The other week, a friend of mine called off her wedding. Her engagement photos were so beautiful that I welled up upon seeing them late last year, filled with a complicated mix of joy, warmth, and sharp envy. I teared up again when I heard the latest update. It’s outrageous, unfair, shocking, inevitable, and for the best. Also, complicated.
Faced with the revelation that this news item that wasn't nearly as socially acceptable as her engagement announcement, it was much less clear how I could be a good friend to her. It wasn't the same as when she’d posted those photos. Life isn’t all stuff you can Like on Facebook, but the thumbs-up button sure did make applause and approval easy. (Let’s collectively agree not to acknowledge its new “Reaction” buttons, because, please.)
It all reminded me of another Facebook post, one my friend Kate Dietrick, a librarian in Minneapolis, recently wrote:
So, I'm getting married this fall. And I'm excited about it! I love Nate! But as I wade through the bullshit of the wedding industrial complex I can't help but wish that some of these "rituals" — giving of household necessities, making speeches on your character, giving letters of love and encouragement — were done at a point in my life when I actually needed these things. Like when I graduated college. And I was poor and afraid. […] Average wedding ages have changed and I'm 32 years old and I have stuff, and confidence, and love. I could've used all of this when I was 23, instead. Plus, I already own a salad spinner.
Kate’s one of four of my close buds getting married in a manic seven-week stretch in the fall. And I’m so happy for all four of them! I love love. I’m certainly not advocating that we dial down the enthusiasm to preserve my delicate, self-critical ego. I know that their upcoming nuptials have nothing to do with the fact that my only significant romantic relationship of the last decade ended earlier this spring, meaning any prospects of wedding planning are, at minimum, several years away.

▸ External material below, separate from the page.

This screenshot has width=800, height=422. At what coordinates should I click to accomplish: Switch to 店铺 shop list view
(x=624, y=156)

Listen, this isn’t about single shame. In fact, browse the display tables at your local bookstore and you’ll notice singledom is having one hell of a good year. In April, Kate Bolick’s Spinster: Making a Life of One's Own was a New York Times best seller. A month earlier, Rebecca Traister’s All the Single Ladies came out to resounding praise. And we've all seen the thinkpieces and essays on how relationships, engagements, and weddings are, annoyingly, celebrated as the biggest accomplishments of women's lives. ("My engagement FB status got three times more likes than the post about my first book deal," etc.) Singledom is acceptable; women are not just partially formed humans floating around until they find their better halves. I’m not here to reiterate that, although it’s true and important.
Instead, I’m arguing for Kate’s point: People need that outpouring of love and social support the most when they're feeling the lack of a romantic partner, like when they're moving away from home and starting out a scary new adulthood. When they're approaching 30 single and stricken. When the marriage they had planned, the one everyone was cheering for, falls apart. It's ironic, really, that we heap the most social support on people only after they have found eternal social support in a partner, right?

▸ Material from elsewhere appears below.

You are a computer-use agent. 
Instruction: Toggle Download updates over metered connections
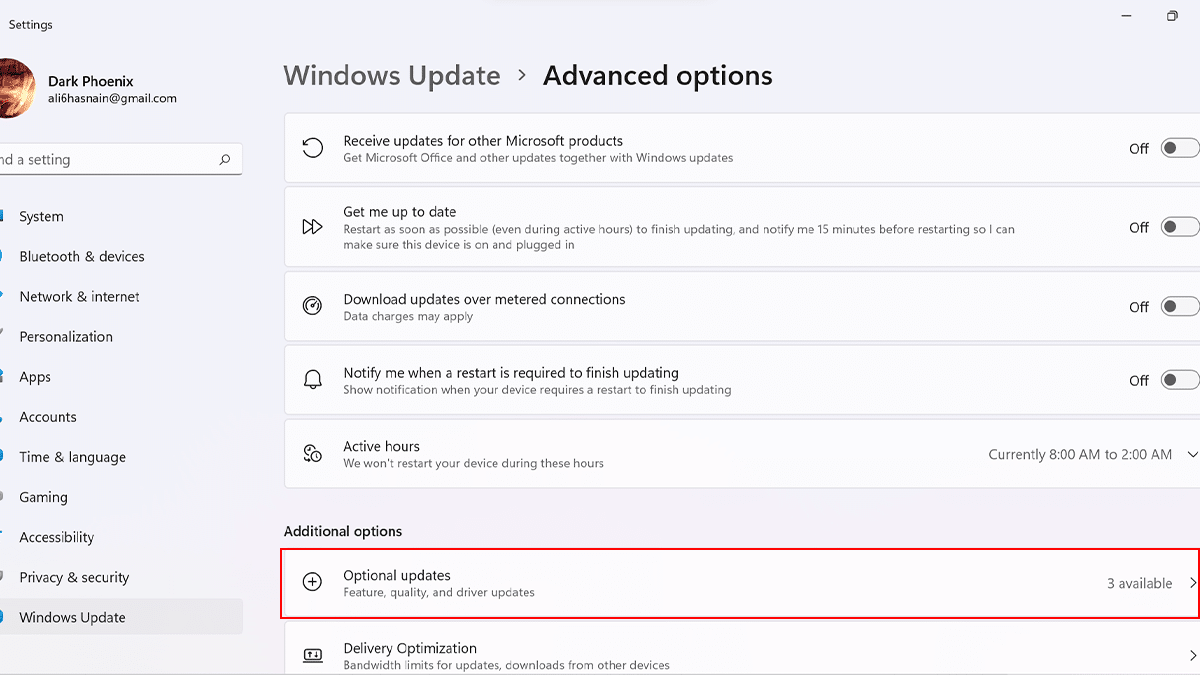coord(1179,307)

People need that outpouring of love and social support the most when they're feeling the lack of a romantic partner.
“I think about how much attention, affirmations of my awesomeness, and general love I'm getting just because of this wedding and I think, Where the eff were all of you when I was depressed and single in Brooklyn?! Kate told me, adding that she was surprised by the big response her FB post got. “Now, they all spout paragraphs about how I’m worthy of love. When I was single, it was always some off-hand bullshit about fish in the sea.”
So true. Fish in the sea and bullets dodged: That’s the language we have for the unloved. It brings to mind a friend’s essay on all the wrong things people say when you're trying to get pregnant — hey, there's another life situation in which you want something you don’t currently have and people are unspeakably awkward when things are rough, but goddamn jubilant when you finally have it. I’m embarrassed to admit this, but in an absurdly fucked-up way, I still feel a twinge of jealousy toward women who are stuck in that life stage, like, “Well, at least you found a partner and sailed past that first mile marker on Society’s Checklist For Being A Real Woman.” I’m still hanging around a few blocks away from the starting line, waiting for someone to bring me some tennis shoes. This likely makes me even worse at being an empathetic friend and saying the right things when my buds come to me with relationship, marital, or baby-making issues.
See what I mean? It’s complicated.
I’ll be seeing the recently un-engaged friend soon and we’ll both be without the social scripts and decorum that make best-of-times encounters so easy. Loneliness, self-doubt, insecurity — these are feelings defined by the lack of something, outlined in the negative. It's so much harder to wrap our arms around. But that’s my plan for when I see her or detect that anyone I love feels alone: a big hug and the soft reassurances that she’s whole, adored, and deserving of everything she really wants. Just like all my beloved brides-to-be. And you. And me.